- [Exercise details] Could you print the lines below exactly, from the one holding "Screenshot is 820x2189." through the last line, with no other output?

*** Study material ***

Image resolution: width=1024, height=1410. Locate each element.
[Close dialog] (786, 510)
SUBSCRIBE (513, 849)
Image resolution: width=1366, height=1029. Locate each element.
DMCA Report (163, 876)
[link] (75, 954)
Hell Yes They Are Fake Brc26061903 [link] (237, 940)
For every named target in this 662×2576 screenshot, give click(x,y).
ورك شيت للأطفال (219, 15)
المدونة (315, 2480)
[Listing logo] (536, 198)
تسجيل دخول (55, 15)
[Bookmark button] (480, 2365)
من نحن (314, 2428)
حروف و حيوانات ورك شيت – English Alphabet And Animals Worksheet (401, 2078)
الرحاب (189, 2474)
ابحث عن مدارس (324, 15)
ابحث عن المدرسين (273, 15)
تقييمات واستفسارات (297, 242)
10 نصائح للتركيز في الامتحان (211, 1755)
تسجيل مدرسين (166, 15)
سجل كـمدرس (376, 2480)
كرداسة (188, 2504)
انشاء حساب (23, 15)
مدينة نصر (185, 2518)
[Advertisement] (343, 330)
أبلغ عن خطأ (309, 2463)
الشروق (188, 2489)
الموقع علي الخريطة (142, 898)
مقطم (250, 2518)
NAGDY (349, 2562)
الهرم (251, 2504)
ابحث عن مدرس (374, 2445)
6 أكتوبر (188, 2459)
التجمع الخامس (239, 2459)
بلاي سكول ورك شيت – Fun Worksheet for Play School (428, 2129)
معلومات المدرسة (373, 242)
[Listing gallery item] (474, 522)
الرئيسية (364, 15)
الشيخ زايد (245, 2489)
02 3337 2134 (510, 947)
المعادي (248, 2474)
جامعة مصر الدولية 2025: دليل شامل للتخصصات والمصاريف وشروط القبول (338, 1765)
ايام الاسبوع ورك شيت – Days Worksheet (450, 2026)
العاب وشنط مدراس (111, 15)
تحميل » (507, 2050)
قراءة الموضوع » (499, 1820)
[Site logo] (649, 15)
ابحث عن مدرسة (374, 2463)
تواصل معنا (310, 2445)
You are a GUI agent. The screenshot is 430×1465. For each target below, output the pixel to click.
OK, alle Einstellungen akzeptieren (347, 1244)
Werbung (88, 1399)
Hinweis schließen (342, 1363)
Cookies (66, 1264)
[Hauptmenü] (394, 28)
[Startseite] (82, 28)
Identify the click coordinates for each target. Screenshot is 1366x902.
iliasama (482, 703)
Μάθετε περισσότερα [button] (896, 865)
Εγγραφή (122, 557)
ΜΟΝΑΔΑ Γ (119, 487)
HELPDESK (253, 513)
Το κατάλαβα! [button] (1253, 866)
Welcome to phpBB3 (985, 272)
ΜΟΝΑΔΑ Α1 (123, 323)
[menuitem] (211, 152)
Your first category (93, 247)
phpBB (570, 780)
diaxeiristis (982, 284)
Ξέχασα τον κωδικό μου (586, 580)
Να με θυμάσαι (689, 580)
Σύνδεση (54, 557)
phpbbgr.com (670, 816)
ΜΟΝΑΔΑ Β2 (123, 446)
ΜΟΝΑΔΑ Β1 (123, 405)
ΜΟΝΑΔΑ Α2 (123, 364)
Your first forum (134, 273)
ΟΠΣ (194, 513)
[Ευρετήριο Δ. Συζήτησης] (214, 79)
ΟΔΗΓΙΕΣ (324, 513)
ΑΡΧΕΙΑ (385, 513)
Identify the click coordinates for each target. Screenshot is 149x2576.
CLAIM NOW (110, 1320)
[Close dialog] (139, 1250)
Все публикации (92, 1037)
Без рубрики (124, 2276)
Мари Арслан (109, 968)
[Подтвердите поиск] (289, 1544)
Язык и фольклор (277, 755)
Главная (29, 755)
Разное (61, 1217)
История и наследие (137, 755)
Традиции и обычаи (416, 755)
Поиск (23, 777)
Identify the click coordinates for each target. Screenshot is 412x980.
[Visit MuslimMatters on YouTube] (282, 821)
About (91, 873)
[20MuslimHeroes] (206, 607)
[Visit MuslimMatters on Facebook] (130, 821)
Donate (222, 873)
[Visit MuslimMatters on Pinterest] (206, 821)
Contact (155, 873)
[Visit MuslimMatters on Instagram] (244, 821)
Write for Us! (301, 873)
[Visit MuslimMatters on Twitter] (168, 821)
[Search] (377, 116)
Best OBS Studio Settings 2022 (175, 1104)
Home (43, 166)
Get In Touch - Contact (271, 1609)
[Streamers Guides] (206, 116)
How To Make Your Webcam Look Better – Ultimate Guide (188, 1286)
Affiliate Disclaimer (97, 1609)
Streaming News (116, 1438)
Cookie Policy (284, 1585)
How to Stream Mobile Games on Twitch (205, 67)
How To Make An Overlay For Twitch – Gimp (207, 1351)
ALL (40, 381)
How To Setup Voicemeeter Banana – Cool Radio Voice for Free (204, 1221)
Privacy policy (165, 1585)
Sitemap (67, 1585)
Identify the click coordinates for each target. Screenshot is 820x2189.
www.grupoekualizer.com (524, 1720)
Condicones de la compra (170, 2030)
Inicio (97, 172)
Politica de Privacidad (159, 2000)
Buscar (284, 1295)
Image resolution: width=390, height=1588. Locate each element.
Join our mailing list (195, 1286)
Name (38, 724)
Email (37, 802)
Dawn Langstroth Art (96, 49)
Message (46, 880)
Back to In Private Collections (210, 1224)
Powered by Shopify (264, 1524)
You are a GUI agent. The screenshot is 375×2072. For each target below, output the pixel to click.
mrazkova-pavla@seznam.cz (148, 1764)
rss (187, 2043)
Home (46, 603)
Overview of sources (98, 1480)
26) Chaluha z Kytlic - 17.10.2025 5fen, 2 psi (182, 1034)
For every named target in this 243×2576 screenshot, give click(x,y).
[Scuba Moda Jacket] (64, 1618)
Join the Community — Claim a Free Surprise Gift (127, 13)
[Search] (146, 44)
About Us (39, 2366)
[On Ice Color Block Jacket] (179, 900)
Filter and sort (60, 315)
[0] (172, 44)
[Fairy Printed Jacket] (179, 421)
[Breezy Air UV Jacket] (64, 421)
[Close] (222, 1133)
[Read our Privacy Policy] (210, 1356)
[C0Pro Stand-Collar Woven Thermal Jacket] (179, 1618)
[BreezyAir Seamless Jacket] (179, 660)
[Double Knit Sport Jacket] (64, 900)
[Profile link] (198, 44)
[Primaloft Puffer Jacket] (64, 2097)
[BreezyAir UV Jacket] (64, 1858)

*** End of Study material ***

- [Result]
Identify the click coordinates for each target. Screenshot is 820x2189.
www.grupoekualizer.com (524, 1720)
Condicones de la compra (170, 2030)
Inicio (97, 172)
Politica de Privacidad (159, 2000)
Buscar (284, 1295)
Image resolution: width=390, height=1588. Locate each element.
Join our mailing list (195, 1286)
Name (38, 724)
Email (37, 802)
Dawn Langstroth Art (96, 49)
Message (46, 880)
Back to In Private Collections (210, 1224)
Powered by Shopify (264, 1524)
You are a GUI agent. The screenshot is 375×2072. For each target below, output the pixel to click.
mrazkova-pavla@seznam.cz (148, 1764)
rss (187, 2043)
Home (46, 603)
Overview of sources (98, 1480)
26) Chaluha z Kytlic - 17.10.2025 5fen, 2 psi (182, 1034)
For every named target in this 243×2576 screenshot, give click(x,y).
[Scuba Moda Jacket] (64, 1618)
Join the Community — Claim a Free Surprise Gift (127, 13)
[Search] (146, 44)
About Us (39, 2366)
[On Ice Color Block Jacket] (179, 900)
Filter and sort (60, 315)
[0] (172, 44)
[Fairy Printed Jacket] (179, 421)
[Breezy Air UV Jacket] (64, 421)
[Close] (222, 1133)
[Read our Privacy Policy] (210, 1356)
[C0Pro Stand-Collar Woven Thermal Jacket] (179, 1618)
[BreezyAir Seamless Jacket] (179, 660)
[Double Knit Sport Jacket] (64, 900)
[Profile link] (198, 44)
[Primaloft Puffer Jacket] (64, 2097)
[BreezyAir UV Jacket] (64, 1858)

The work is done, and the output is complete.